What you should do: Print the data lines starting at the line that contains "You are a GUI" and ending after the line that contains "The height and", with no changes.
Input records section start
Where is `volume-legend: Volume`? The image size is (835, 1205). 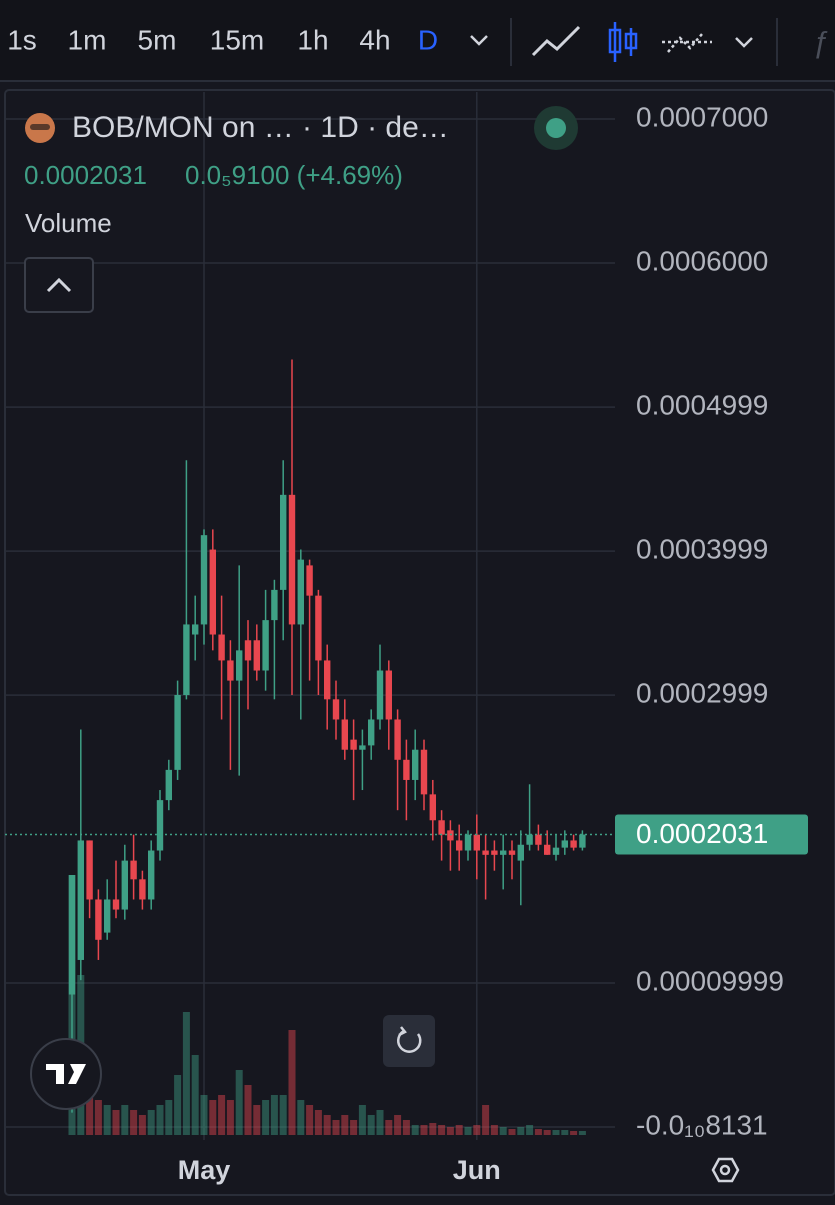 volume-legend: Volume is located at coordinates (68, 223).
Input records section end
Input records section start
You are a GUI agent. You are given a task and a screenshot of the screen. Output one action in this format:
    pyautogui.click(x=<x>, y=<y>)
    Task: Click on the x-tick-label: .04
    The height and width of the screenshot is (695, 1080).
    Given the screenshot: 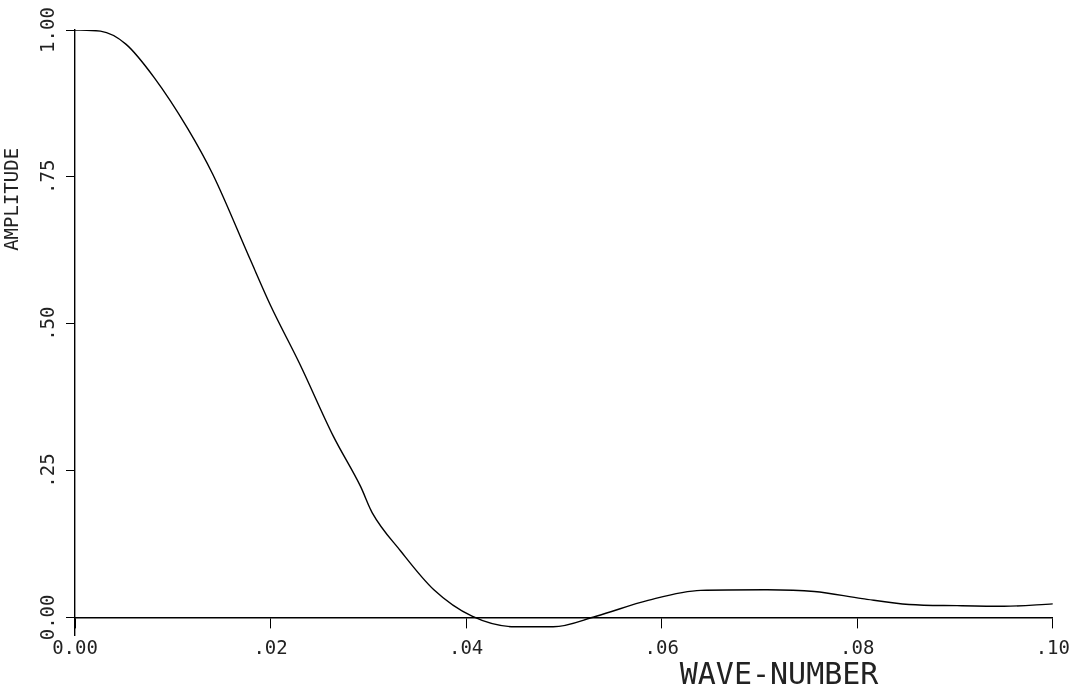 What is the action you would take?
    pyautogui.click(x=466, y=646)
Input records section end
Answer area:
You are a GUI agent. You are given a task and a screenshot of the screen. Output one action in this format:
    pyautogui.click(x=<x>, y=<y>)
    Task: Click on the x-tick-label: .04
    The height and width of the screenshot is (695, 1080).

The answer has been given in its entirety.